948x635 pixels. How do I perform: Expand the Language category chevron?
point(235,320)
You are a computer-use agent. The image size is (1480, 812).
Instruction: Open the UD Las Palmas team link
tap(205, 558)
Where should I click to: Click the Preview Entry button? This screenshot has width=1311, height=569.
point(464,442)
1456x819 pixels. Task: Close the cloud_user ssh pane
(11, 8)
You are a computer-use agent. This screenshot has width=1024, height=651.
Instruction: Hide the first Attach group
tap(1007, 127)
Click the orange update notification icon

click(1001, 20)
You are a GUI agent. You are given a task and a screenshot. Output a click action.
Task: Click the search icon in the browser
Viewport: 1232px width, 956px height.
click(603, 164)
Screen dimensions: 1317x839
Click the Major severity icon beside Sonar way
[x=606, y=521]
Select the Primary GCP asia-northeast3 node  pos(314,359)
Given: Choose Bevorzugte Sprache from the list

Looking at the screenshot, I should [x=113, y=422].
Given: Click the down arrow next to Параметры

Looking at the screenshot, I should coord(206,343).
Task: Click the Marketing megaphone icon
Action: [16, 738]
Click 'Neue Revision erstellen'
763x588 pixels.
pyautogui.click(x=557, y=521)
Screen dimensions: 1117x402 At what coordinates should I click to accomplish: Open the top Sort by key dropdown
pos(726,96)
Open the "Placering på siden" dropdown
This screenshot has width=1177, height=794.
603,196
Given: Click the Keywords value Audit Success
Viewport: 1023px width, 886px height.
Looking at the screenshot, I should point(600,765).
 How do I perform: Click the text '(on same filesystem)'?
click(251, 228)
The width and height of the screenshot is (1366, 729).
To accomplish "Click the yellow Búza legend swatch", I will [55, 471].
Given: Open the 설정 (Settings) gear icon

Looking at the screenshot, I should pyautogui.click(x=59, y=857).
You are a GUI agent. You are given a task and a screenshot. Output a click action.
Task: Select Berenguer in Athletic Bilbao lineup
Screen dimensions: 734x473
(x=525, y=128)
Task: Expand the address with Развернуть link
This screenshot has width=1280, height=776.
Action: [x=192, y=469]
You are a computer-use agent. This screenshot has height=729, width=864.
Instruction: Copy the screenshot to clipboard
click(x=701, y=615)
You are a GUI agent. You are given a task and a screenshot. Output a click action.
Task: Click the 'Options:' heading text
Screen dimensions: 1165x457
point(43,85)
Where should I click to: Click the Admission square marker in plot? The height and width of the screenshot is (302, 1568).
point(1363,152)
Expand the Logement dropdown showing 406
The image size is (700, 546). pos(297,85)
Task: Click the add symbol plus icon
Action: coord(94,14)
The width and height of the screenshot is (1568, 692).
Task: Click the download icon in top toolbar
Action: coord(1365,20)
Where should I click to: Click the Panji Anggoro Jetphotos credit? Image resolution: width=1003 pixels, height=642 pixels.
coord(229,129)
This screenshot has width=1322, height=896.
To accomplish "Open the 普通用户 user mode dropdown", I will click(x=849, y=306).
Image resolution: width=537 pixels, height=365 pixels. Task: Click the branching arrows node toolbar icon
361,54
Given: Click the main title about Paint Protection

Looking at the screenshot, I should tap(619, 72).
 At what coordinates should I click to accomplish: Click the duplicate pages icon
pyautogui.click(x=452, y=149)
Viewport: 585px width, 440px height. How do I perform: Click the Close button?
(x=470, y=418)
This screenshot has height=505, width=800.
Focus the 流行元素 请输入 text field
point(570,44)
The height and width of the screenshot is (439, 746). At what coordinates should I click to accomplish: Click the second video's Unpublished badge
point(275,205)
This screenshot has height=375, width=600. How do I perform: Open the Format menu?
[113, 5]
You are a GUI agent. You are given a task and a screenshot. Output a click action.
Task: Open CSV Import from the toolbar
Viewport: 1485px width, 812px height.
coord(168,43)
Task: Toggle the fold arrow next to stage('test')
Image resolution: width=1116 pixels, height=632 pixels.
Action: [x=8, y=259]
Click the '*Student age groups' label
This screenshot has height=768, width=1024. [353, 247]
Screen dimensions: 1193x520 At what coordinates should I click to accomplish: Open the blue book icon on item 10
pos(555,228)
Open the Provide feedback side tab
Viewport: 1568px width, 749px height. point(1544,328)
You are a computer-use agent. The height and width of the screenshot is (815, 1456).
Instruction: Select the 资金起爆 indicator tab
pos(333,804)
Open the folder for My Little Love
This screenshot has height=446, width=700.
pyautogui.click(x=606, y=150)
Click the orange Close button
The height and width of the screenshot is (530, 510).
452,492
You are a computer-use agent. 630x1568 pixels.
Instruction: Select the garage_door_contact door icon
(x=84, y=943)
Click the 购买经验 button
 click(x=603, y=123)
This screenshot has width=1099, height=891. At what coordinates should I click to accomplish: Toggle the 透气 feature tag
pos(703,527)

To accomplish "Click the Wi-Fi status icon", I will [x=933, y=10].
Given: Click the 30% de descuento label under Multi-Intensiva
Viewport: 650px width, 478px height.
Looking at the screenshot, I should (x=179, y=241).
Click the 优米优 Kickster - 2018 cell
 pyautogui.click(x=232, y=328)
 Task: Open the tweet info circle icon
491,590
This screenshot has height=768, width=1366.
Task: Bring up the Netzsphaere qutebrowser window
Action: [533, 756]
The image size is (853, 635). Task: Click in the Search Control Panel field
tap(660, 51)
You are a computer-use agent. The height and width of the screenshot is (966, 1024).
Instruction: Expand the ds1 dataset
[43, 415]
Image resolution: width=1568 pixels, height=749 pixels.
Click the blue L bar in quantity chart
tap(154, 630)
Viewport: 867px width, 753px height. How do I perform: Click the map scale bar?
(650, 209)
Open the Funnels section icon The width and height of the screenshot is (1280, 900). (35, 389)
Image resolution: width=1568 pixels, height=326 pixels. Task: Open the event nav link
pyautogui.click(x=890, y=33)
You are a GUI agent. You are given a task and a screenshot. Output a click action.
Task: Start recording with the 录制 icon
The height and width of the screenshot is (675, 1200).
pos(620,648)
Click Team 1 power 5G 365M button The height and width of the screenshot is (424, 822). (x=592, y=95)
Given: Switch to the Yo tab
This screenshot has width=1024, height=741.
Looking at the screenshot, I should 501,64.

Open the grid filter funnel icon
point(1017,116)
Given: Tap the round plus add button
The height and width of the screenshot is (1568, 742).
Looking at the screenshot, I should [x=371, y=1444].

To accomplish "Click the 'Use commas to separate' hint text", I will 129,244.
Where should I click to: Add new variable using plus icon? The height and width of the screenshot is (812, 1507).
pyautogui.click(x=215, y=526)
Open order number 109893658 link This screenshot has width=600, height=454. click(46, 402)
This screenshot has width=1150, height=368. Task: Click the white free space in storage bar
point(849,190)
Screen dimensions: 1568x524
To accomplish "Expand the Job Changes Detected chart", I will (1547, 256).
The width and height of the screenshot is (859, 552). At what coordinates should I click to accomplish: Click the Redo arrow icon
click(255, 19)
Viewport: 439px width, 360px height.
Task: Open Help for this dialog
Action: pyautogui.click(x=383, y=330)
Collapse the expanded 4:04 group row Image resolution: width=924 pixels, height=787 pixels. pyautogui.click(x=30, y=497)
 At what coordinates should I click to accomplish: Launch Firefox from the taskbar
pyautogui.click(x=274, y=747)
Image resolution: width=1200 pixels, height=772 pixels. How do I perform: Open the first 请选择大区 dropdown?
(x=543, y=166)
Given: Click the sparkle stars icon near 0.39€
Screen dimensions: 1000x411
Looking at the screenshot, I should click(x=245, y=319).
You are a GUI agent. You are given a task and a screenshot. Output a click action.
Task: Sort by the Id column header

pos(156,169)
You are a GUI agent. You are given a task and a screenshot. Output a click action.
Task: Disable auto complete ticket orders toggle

ABOUT THIS EXERCISE:
Return, from the data, each line that has the word "will" in it.

SOLUTION FOR THIS EXERCISE:
To accomplish "Click the yellow Búza legend swatch", I will [55, 471].
To accomplish "Open the 普通用户 user mode dropdown", I will click(x=849, y=306).
To accomplish "Click the Wi-Fi status icon", I will [x=933, y=10].
To accomplish "Click the 'Use commas to separate' hint text", I will 129,244.
To accomplish "Expand the Job Changes Detected chart", I will (1547, 256).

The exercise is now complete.